El 98% de los empresarios peruanos es una banda de sinverguenzas. No respetan leyes laborales, abusan de sus trabajadores, pagan con atraso, birlan fondos sociales, maltratan a los empleados. Claman por paz laboral, lo que en su lenguaje sólo significa que no debe haber ninguna -¡ni la más mínima!- petición por parte de los más sufridos que están engrilletados al dilema: ¡si protestas, te vas a la calle!
Sus organizaciones institucionales han hecho de su existencia una complicidad con dictaduras, engañifas bajo la mesa, empréstitos y facilidades tributarias con contratos-ley para no pagarle al Estado ni siquiera lo que correspondía por sus pingues ganancias. Pero he allí que ahora claman por paz para que las inversiones sean “atractivas”. Así lo acaba de decir Jaime Cáceres Sayán condenando, de una forma u otra, las válidas expresiones del flamante ministro de Trabajo Juan Sheput quien dijo algo muy simple: las huelgas son expresiones de los trabajadores.
Es tanta la insolencia de los empresarios que pandillas se disputan el control de sus organizaciones y ¿van a trabajar por mejoras laborales en los centros de trabajo o están buscando cómo ganar más dinero sin invertir un centavo mientras que el Estado o algún otro idiota pone el dinero por ellos? Los mineros se han hecho ricos, pero es una actividad que genera poca mano de obra, pero han contaminado todo el país y están metidos en cuanta sinverguencería existe y tergiversa los estudios de medio ambiente que son una maravilla siempre a favor de las explotaciones mineras. Pero, los pueblos siguen envenenándose.
Un caso interesante: en los bancos ya casi no hay secretarias; los sectoristas hasta barren sus entornos, trabajan no 8, sino 10, 12 y hasta 14 horas diarias, porque a eso llaman eficiencia los empleadores ibéricos y de otras nacionalidades que han encontrado un país con ánimo deprimido y gentes cansadas, el lugar ideal para todas sus tropelías.

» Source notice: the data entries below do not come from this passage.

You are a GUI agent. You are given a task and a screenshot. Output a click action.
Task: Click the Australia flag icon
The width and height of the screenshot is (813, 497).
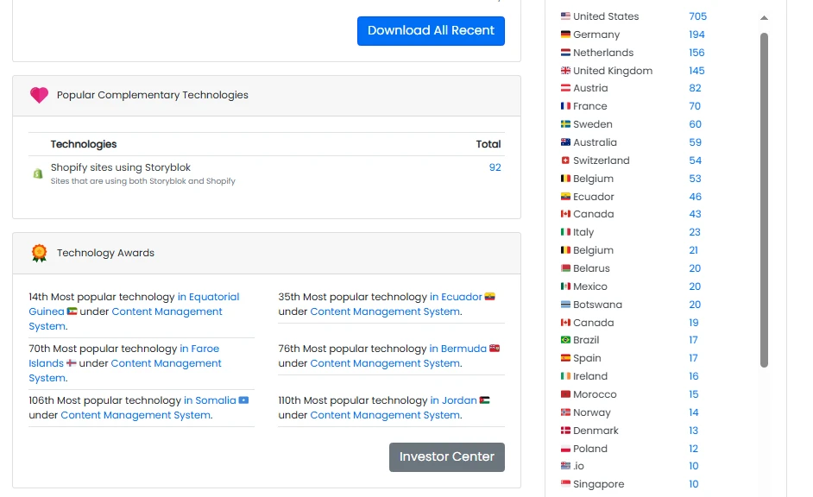point(565,142)
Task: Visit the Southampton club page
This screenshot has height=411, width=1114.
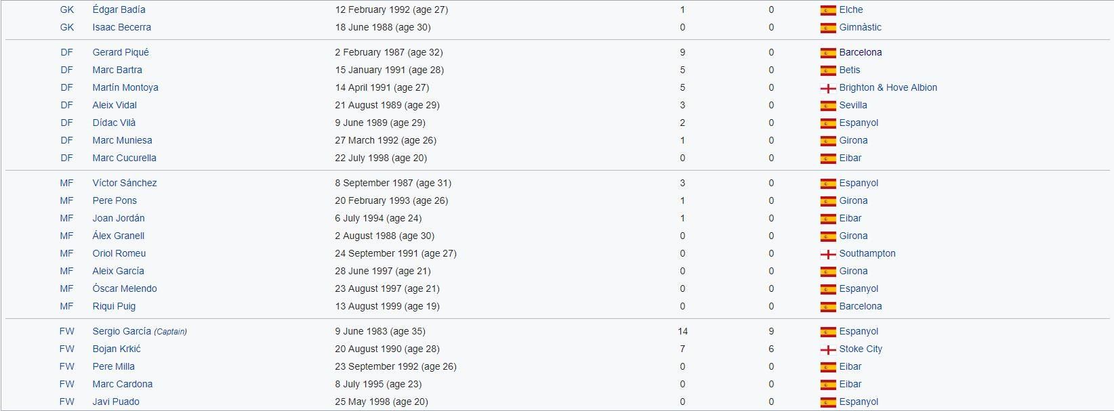Action: click(x=867, y=253)
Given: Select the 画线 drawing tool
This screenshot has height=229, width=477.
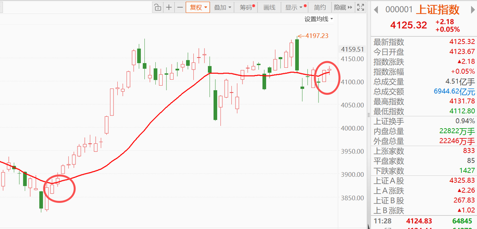Looking at the screenshot, I should point(269,7).
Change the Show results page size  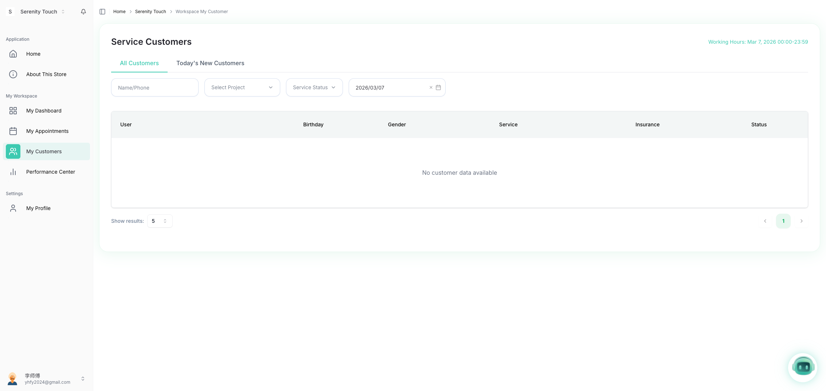coord(160,221)
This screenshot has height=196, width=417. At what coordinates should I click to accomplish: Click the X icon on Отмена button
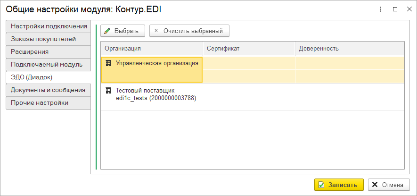click(x=375, y=185)
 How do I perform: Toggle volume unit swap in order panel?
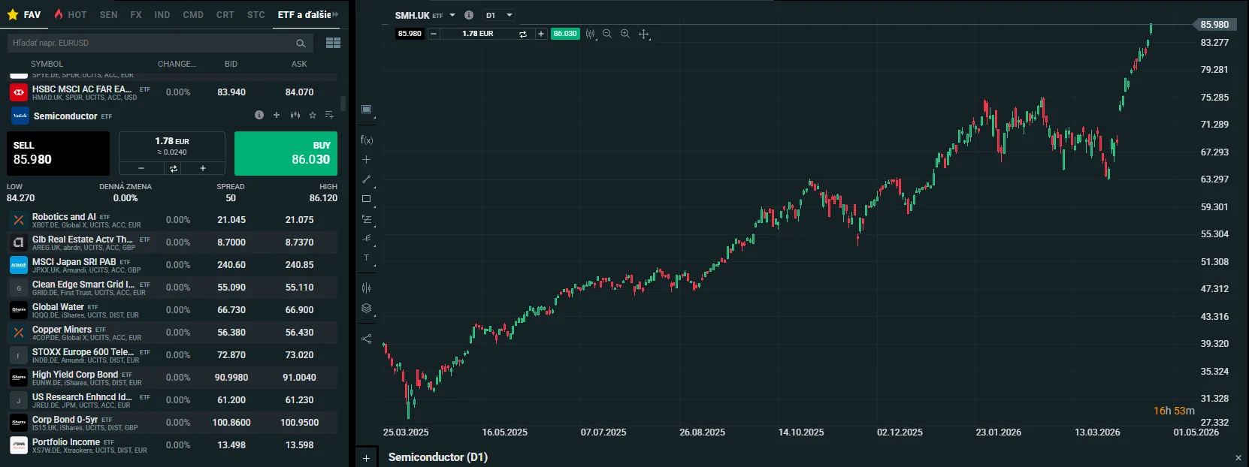click(x=173, y=169)
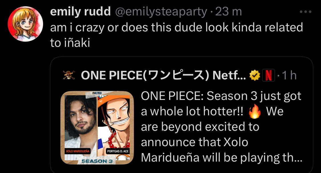Open the ONE PIECE Netflix account name
This screenshot has width=321, height=173.
coord(163,75)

Los sindicatos han perdido fuerza, en parte por culpa de ellos mismos, y en parte porque las organizaciones corporativas son mucho más modernas y tramposas.
En Perú se vive el miedo a la falta de trabajo. Son millones los que subsisten sin saber si llegan al fin de semana con algo de dinero en el bolsillo y si van a comer al mediodía. Una minoría de minorías está bajo contrato, a veces por dos o tres meses, el resto está simplemente rumiando por las calles y con sus mercaderías viendo cómo obtienen algo para no tener que robar o asesinar.
Entonces, el sinverguenza -calificación connatural del empresario peruano- zahiere, humilla, aprovecha de su coyuntural situación de privilegio para espetar al trabajador parte de sus mediocridades e incompetencias. La gente no trabaja sino subsiste porque tiene hijos y obligaciones. Entonces acepta maltratos, degradaciones, bajas de sueldo, porque la otra alternativa aterradora es la calle.
El empresario no es amigo, es un sinverguenza que vive del agio y de la usura. No comparte los éxitos, los atesora como si se los fuera a llevar al otro mundo. No es solidario, es egoísta, es, en suma, un idiota que no entiende que si otras fueran las condiciones, hace rato que estaría colgado de cualquier poste de Lima. ¡Y la verdad que han hecho méritos para ganarse semejante condena! ¿Empresarios? ¡pamplinas, explotadores vulgares!
¡Atentos a la historia; las tribunas aplauden lo que suena bien!
¡Ataquemos al poder; el gobierno lo tiene cualquiera!
¡Hay que romper el pacto infame y tácito de hablar a media voz!